- **Exercises**:
**A.** Translate this sentence from the Batman and Two-Face review into Spanish: "But we're not talking about Lovecraftian merfolk taking over the surface world here."
**B.** Name every work that the Batman and Two-Face review attributes to Scott Snyder.

- **Page extract**:
####################

Friday, March 7, 2014

REVIEW: Batman and Two-Face no. 28

Writer: Peter J. Tomasi
Artist: Patrick Gleason

I stand by my statement that Batman is the love child of Bruce Lee and Sherlock Holmes. A man able to best any 6 opponents in simultaneous hand-to-hand combat and solve The Adventure of the Five Orange Pips before brunch. He's one if my favorite heroes for his mix of brain and brawn and DC is making it damn hard to like his comics lately.
   
Pretty well across the board, DCs Nu52 reboot has done nothing to inspire confidence in the brand. There's some decent books in the lot, don't misunderstand me. Swamp Thing is generally good, Suicide Squad still has the same chemistry it's always had, All-Star Western is great, and a handful of other titles walk the line between mediocre and periodically interesting.

When they aren't mired in horrid mega-events like Trinity of Sin or Forever Evil.



With great trepidation, I can't report any if those periodically interesting books feature Batman.
With the exception of Justice League.

Periodically...

I used to roll my eyes at a Grant Morrison Batman story, but in these grim days I yearn for the time when Wacky Grant was penning the Dark Knight.
 
The chief culprit amongst the Rogues Gallery of pedestrian Batman writers is Scott Snyder. From the Court of Owls, which started out interestingly enough only to peter out with an uninspiring end, to Death of the Family, which started out interestingly enough only to peter out with a horribly uninspiring end, to his attempt to out-Frank Miller, Frank Miller's Year One with his own Year Zero, Snyder consistently fails to deliver.

Which is unfortunate, considering I (begrudgingly) enjoy his Vertigo book, The Wake. Pick it up, it's worth it.
 
 But we're not talking about Lovecraftian merfolk taking over the surface world here.
   
We're talking about the Goddamn Batman.
   
Batman and Two-Face #28 is the conclusion of a multi-part story arc retelling, in true Nu52 fashion, the origin of Two-Face by stripping down the the pre-established canon to its core and leaving naught but the fact that Harvey was a lawyer as now he's a bad guy with a scarred mug and a coin.

####################

- **Data segment**:
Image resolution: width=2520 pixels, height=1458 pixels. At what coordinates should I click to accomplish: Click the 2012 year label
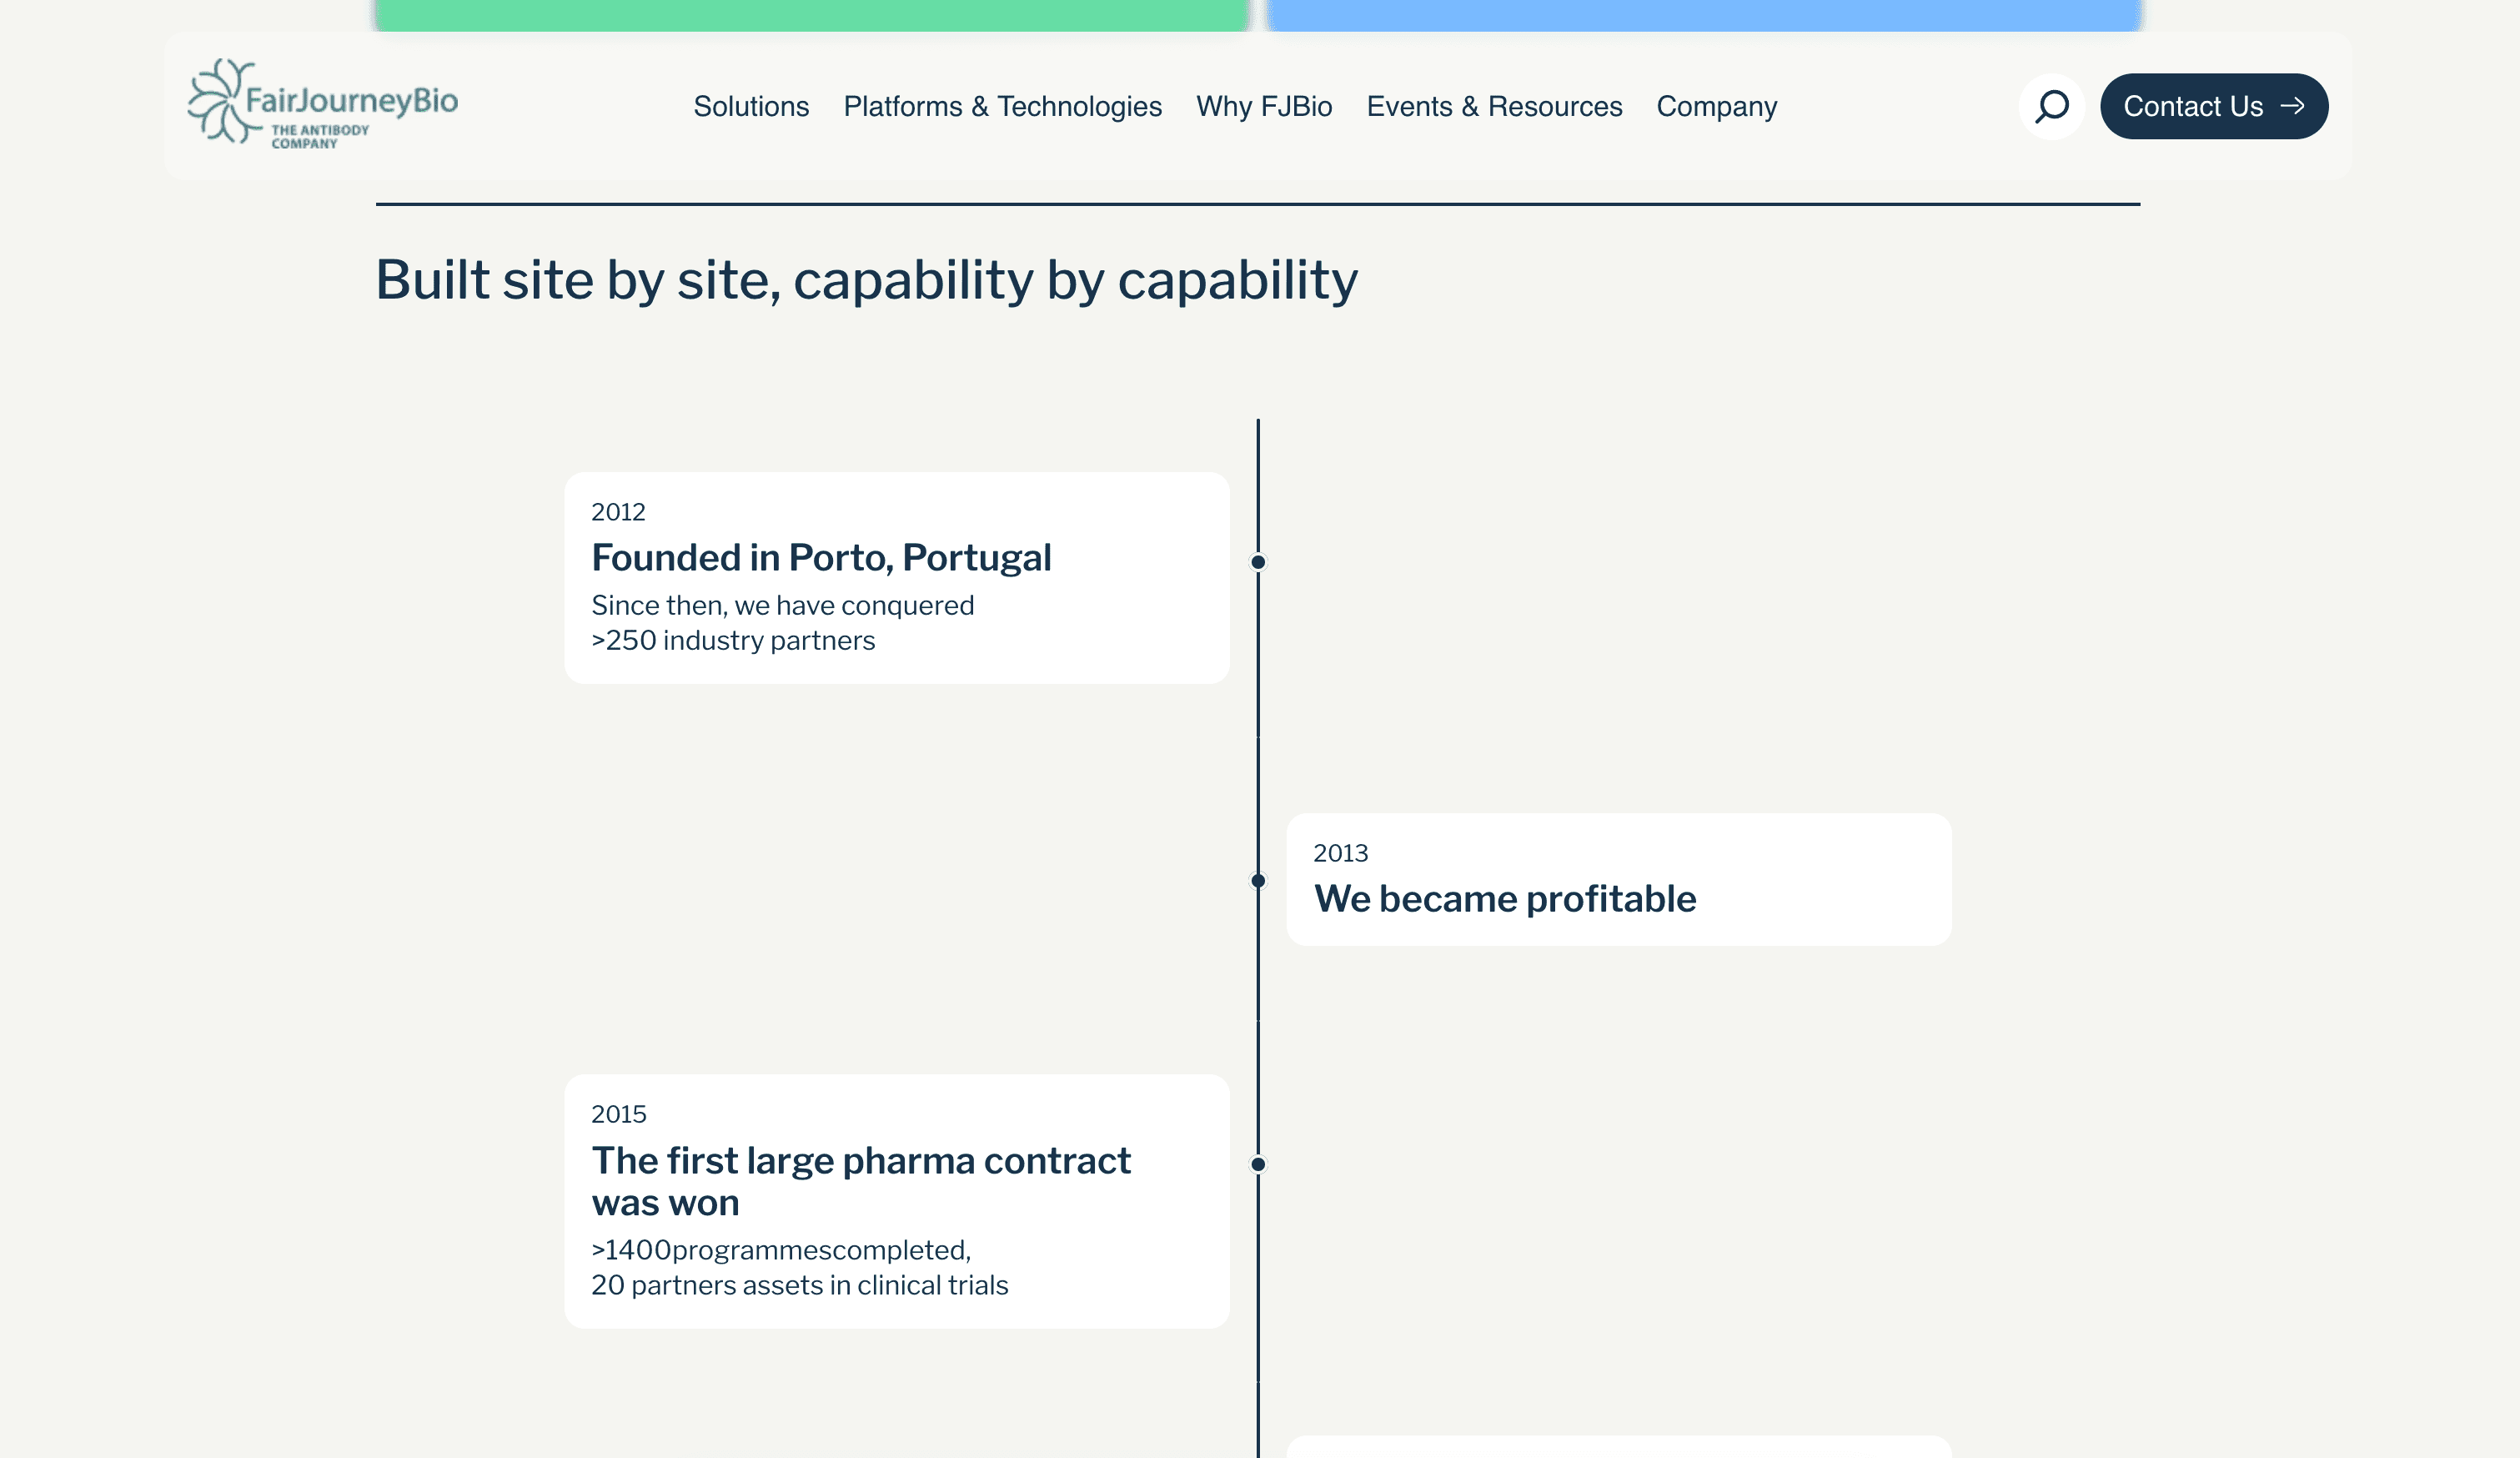pos(618,512)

####################

- **Full answers**:
**A.** Pero aquí no estamos hablando de tritones lovecraftianos que se apoderan del mundo de la superficie.

**B.** Court of Owls, Death of the Family, Year Zero, The Wake